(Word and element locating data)

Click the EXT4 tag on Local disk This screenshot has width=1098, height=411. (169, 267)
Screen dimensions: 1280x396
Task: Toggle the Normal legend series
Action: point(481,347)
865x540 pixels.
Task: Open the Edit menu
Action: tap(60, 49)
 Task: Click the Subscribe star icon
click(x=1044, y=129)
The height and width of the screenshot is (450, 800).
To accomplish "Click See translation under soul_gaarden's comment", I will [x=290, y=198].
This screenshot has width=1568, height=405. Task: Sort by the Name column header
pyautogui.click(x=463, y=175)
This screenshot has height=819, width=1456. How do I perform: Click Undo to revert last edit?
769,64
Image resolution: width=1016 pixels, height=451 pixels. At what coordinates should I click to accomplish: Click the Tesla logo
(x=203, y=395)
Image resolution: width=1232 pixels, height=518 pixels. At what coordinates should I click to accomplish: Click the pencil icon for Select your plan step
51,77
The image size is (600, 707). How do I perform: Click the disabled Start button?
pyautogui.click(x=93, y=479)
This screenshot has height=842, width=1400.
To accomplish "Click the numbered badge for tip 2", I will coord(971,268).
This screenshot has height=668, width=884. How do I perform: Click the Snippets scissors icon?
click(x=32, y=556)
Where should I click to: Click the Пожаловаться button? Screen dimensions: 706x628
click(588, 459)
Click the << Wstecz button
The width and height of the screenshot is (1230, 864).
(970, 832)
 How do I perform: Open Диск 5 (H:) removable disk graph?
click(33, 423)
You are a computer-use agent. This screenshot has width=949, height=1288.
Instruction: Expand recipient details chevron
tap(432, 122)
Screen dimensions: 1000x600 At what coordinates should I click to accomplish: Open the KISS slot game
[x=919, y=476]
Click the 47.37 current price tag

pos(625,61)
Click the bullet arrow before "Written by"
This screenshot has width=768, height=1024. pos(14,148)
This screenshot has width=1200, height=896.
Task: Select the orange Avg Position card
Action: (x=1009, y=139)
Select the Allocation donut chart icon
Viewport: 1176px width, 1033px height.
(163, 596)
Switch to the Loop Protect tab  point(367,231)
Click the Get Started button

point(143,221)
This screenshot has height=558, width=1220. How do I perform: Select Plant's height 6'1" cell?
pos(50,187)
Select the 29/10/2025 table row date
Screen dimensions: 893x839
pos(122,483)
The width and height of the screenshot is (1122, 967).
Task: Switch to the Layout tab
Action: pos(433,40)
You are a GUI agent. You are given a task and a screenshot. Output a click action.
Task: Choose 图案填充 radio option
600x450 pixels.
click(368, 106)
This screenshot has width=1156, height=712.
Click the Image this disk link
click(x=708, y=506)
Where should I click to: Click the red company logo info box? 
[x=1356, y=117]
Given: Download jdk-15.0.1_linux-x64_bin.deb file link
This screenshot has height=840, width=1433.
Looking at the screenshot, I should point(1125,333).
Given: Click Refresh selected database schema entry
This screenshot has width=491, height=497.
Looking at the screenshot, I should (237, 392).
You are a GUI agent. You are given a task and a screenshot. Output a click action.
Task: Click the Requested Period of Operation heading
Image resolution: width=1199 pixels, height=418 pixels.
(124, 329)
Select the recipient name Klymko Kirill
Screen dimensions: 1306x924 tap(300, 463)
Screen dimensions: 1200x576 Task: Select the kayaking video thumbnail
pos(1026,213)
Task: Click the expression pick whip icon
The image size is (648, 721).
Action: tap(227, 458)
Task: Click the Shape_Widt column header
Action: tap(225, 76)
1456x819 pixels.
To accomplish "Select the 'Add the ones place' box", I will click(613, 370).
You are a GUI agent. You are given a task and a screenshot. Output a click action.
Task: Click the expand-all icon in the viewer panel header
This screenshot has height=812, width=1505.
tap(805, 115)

* [To do]: Put every line of the material above into a JSON list of strings, one string per line, and leave out blank lines.

* [Right answer]:
[
  "Click the EXT4 tag on Local disk This screenshot has width=1098, height=411. (169, 267)",
  "Screen dimensions: 1280x396",
  "Task: Toggle the Normal legend series",
  "Action: point(481,347)",
  "865x540 pixels.",
  "Task: Open the Edit menu",
  "Action: tap(60, 49)",
  " Task: Click the Subscribe star icon",
  "click(x=1044, y=129)",
  "The height and width of the screenshot is (450, 800).",
  "To accomplish \"Click See translation under soul_gaarden's comment\", I will [x=290, y=198].",
  "This screenshot has width=1568, height=405. Task: Sort by the Name column header",
  "pyautogui.click(x=463, y=175)",
  "This screenshot has height=819, width=1456. How do I perform: Click Undo to revert last edit?",
  "769,64",
  "Image resolution: width=1016 pixels, height=451 pixels. At what coordinates should I click to accomplish: Click the Tesla logo",
  "(x=203, y=395)",
  "Image resolution: width=1232 pixels, height=518 pixels. At what coordinates should I click to accomplish: Click the pencil icon for Select your plan step",
  "51,77",
  "The image size is (600, 707). How do I perform: Click the disabled Start button?",
  "pyautogui.click(x=93, y=479)",
  "This screenshot has height=842, width=1400.",
  "To accomplish \"Click the numbered badge for tip 2\", I will coord(971,268).",
  "This screenshot has height=668, width=884. How do I perform: Click the Snippets scissors icon?",
  "click(x=32, y=556)",
  "Where should I click to: Click the Пожаловаться button? Screen dimensions: 706x628",
  "click(588, 459)",
  "Click the << Wstecz button",
  "The width and height of the screenshot is (1230, 864).",
  "(970, 832)",
  " How do I perform: Open Диск 5 (H:) removable disk graph?",
  "click(33, 423)",
  "You are a computer-use agent. This screenshot has width=949, height=1288.",
  "Instruction: Expand recipient details chevron",
  "tap(432, 122)",
  "Screen dimensions: 1000x600 At what coordinates should I click to accomplish: Open the KISS slot game",
  "[x=919, y=476]",
  "Click the 47.37 current price tag",
  "pos(625,61)",
  "Click the bullet arrow before \"Written by\"",
  "This screenshot has width=768, height=1024. pos(14,148)",
  "This screenshot has width=1200, height=896.",
  "Task: Select the orange Avg Position card",
  "Action: (x=1009, y=139)",
  "Select the Allocation donut chart icon",
  "Viewport: 1176px width, 1033px height.",
  "(163, 596)",
  "Switch to the Loop Protect tab  point(367,231)",
  "Click the Get Started button",
  "point(143,221)",
  "This screenshot has height=558, width=1220. How do I perform: Select Plant's height 6'1\" cell?",
  "pos(50,187)",
  "Select the 29/10/2025 table row date",
  "Screen dimensions: 893x839",
  "pos(122,483)",
  "The width and height of the screenshot is (1122, 967).",
  "Task: Switch to the Layout tab",
  "Action: pos(433,40)",
  "You are a GUI agent. You are given a task and a screenshot. Output a click action.",
  "Task: Choose 图案填充 radio option",
  "600x450 pixels.",
  "click(368, 106)",
  "This screenshot has width=1156, height=712.",
  "Click the Image this disk link",
  "click(x=708, y=506)",
  "Where should I click to: Click the red company logo info box? ",
  "[x=1356, y=117]",
  "Given: Download jdk-15.0.1_linux-x64_bin.deb file link",
  "This screenshot has height=840, width=1433.",
  "Looking at the screenshot, I should point(1125,333).",
  "Given: Click Refresh selected database schema entry",
  "This screenshot has width=491, height=497.",
  "Looking at the screenshot, I should (237, 392).",
  "You are a GUI agent. You are given a task and a screenshot. Output a click action.",
  "Task: Click the Requested Period of Operation heading",
  "Image resolution: width=1199 pixels, height=418 pixels.",
  "(124, 329)",
  "Select the recipient name Klymko Kirill",
  "Screen dimensions: 1306x924 tap(300, 463)",
  "Screen dimensions: 1200x576 Task: Select the kayaking video thumbnail",
  "pos(1026,213)",
  "Task: Click the expression pick whip icon",
  "The image size is (648, 721).",
  "Action: tap(227, 458)",
  "Task: Click the Shape_Widt column header",
  "Action: tap(225, 76)",
  "1456x819 pixels.",
  "To accomplish \"Select the 'Add the ones place' box\", I will click(613, 370).",
  "You are a GUI agent. You are given a task and a screenshot. Output a click action.",
  "Task: Click the expand-all icon in the viewer panel header",
  "This screenshot has height=812, width=1505.",
  "tap(805, 115)"
]